(Information shown)

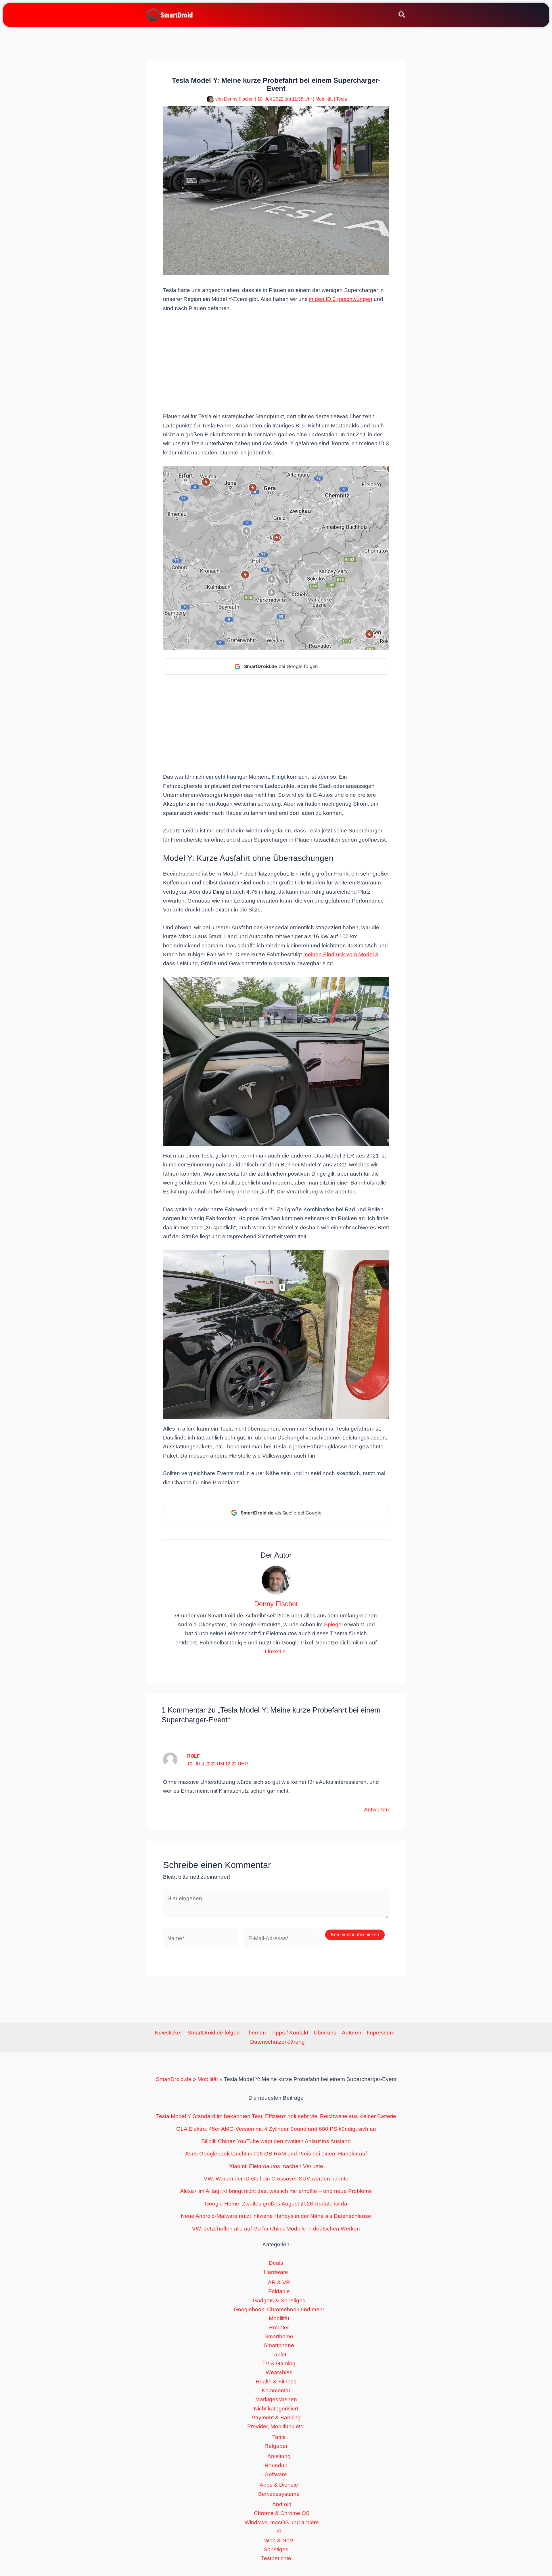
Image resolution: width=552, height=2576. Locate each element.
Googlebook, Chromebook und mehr (279, 2309)
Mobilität (324, 99)
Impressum (380, 2033)
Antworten (376, 1810)
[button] (402, 15)
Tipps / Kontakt (289, 2033)
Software (276, 2474)
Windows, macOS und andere (282, 2522)
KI (278, 2531)
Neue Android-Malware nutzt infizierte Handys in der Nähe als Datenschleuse (276, 2216)
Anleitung (279, 2456)
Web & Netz (279, 2540)
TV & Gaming (279, 2363)
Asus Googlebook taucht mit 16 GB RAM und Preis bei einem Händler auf (276, 2154)
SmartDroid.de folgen (213, 2033)
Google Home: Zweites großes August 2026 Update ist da (276, 2204)
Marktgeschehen (276, 2399)
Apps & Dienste (279, 2485)
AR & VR (279, 2282)
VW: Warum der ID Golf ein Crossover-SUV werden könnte (276, 2179)
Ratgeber (276, 2446)
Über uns (325, 2033)
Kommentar (276, 2390)
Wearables (279, 2372)
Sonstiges (276, 2549)
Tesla (341, 99)
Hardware (276, 2272)
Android (282, 2504)
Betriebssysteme (279, 2494)
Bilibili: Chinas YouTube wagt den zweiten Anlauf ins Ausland (276, 2141)
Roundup (276, 2465)
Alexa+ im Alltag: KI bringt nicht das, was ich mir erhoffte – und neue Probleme (276, 2191)
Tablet (278, 2355)
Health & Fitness (276, 2382)
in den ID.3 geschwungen (340, 299)
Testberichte (276, 2558)
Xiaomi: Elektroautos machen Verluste (276, 2166)
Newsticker (168, 2033)
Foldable (279, 2291)
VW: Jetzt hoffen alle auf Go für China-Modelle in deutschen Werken (276, 2229)
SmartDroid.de (173, 2079)
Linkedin (275, 1651)
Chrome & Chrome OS (282, 2513)
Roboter (279, 2327)
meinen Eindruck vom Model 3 (340, 954)
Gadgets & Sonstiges (279, 2300)
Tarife (279, 2437)
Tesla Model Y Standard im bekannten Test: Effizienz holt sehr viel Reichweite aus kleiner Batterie (276, 2116)
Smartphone (279, 2345)
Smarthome (278, 2336)
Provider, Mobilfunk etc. (276, 2426)
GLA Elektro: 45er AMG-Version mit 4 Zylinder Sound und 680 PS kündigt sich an (276, 2129)
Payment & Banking (276, 2417)
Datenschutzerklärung (277, 2042)
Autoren (351, 2033)
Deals (276, 2263)
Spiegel (333, 1624)
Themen (255, 2033)
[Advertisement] (276, 361)
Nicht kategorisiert (276, 2409)
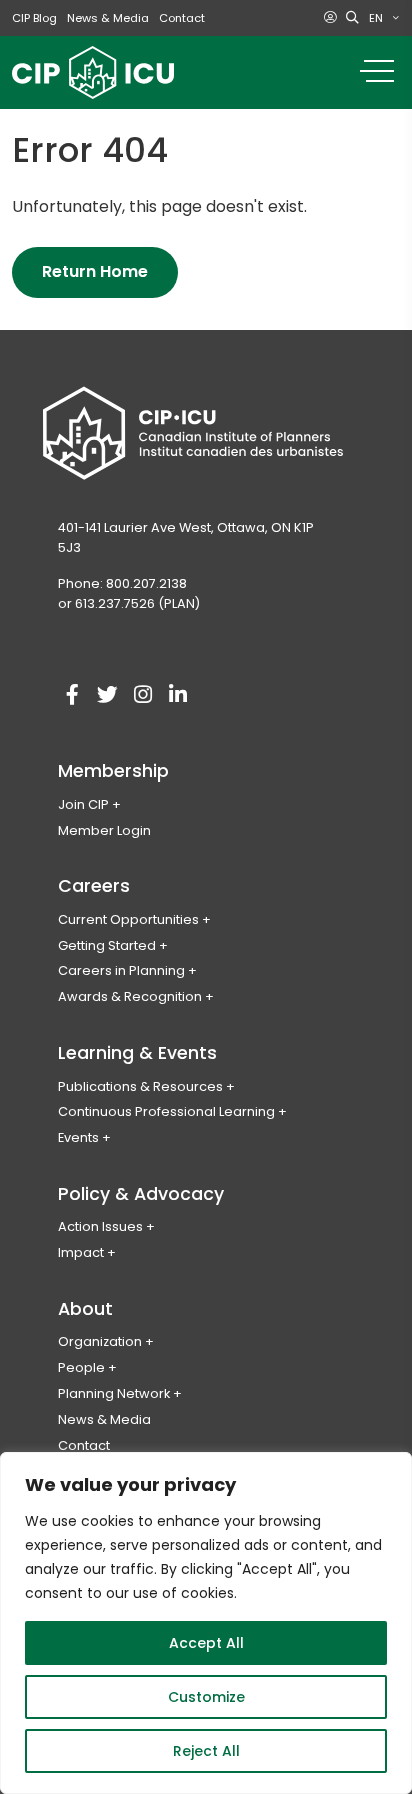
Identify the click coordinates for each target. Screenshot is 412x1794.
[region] (206, 1623)
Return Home (95, 271)
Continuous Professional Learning (166, 1111)
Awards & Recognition (130, 996)
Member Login (104, 830)
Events (78, 1137)
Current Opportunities (128, 919)
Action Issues (100, 1226)
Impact (81, 1252)
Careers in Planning (121, 970)
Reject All (206, 1751)
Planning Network (114, 1393)
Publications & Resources (140, 1086)
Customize (206, 1697)
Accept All (206, 1643)
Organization (100, 1341)
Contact (182, 18)
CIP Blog (34, 18)
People (81, 1367)
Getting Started (107, 945)
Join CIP (83, 804)
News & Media (108, 18)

(What the task requires)
Word for word, restate the records above and drop the pictures.

(Task output)
Image resolution: width=552, height=2576. Locate each element.
Googlebook, Chromebook und mehr (279, 2309)
Mobilität (324, 99)
Impressum (380, 2033)
Antworten (376, 1810)
[button] (402, 15)
Tipps / Kontakt (289, 2033)
Software (276, 2474)
Windows, macOS und andere (282, 2522)
KI (278, 2531)
Neue Android-Malware nutzt infizierte Handys in der Nähe als Datenschleuse (276, 2216)
Anleitung (279, 2456)
Web & Netz (279, 2540)
TV & Gaming (279, 2363)
Asus Googlebook taucht mit 16 GB RAM und Preis bei einem Händler auf (276, 2154)
SmartDroid.de folgen (213, 2033)
Google Home: Zweites großes August 2026 Update ist da (276, 2204)
Marktgeschehen (276, 2399)
Apps & Dienste (279, 2485)
AR & VR (279, 2282)
VW: Warum der ID Golf ein Crossover-SUV werden könnte (276, 2179)
Ratgeber (276, 2446)
Über uns (325, 2033)
Kommentar (276, 2390)
Wearables (279, 2372)
Sonstiges (276, 2549)
Tesla (341, 99)
Hardware (276, 2272)
Android (282, 2504)
Betriebssysteme (279, 2494)
Bilibili: Chinas YouTube wagt den zweiten Anlauf ins Ausland (276, 2141)
Roundup (276, 2465)
Alexa+ im Alltag: KI bringt nicht das, was ich mir erhoffte – und neue Probleme (276, 2191)
Tablet (278, 2355)
Health & Fitness (276, 2382)
in den ID.3 geschwungen (340, 299)
Testberichte (276, 2558)
Xiaomi: Elektroautos machen Verluste (276, 2166)
Newsticker (168, 2033)
Foldable (279, 2291)
VW: Jetzt hoffen alle auf Go für China-Modelle in deutschen Werken (276, 2229)
SmartDroid.de (173, 2079)
Linkedin (275, 1651)
Chrome & Chrome OS (282, 2513)
Roboter (279, 2327)
meinen Eindruck vom Model 3 (340, 954)
Gadgets & Sonstiges (279, 2300)
Tarife (279, 2437)
Tesla Model Y Standard im bekannten Test: Effizienz holt sehr viel Reichweite aus kleiner Batterie (276, 2116)
Smartphone (279, 2345)
Smarthome (278, 2336)
Provider, Mobilfunk etc. (276, 2426)
GLA Elektro: 45er AMG-Version mit 4 Zylinder Sound und 680 PS kündigt sich an (276, 2129)
Payment & Banking (276, 2417)
Datenschutzerklärung (277, 2042)
Autoren (351, 2033)
Deals (276, 2263)
Spiegel (333, 1624)
Themen (255, 2033)
[Advertisement] (276, 361)
Nicht kategorisiert (276, 2409)
Identify the click coordinates for each target. Screenshot is 412x1794.
[region] (206, 1623)
Return Home (95, 271)
Continuous Professional Learning (166, 1111)
Awards & Recognition (130, 996)
Member Login (104, 830)
Events (78, 1137)
Current Opportunities (128, 919)
Action Issues (100, 1226)
Impact (81, 1252)
Careers in Planning (121, 970)
Reject All (206, 1751)
Planning Network (114, 1393)
Publications & Resources (140, 1086)
Customize (206, 1697)
Accept All (206, 1643)
Organization (100, 1341)
Contact (182, 18)
CIP Blog (34, 18)
People (81, 1367)
Getting Started (107, 945)
Join CIP (83, 804)
News & Media (108, 18)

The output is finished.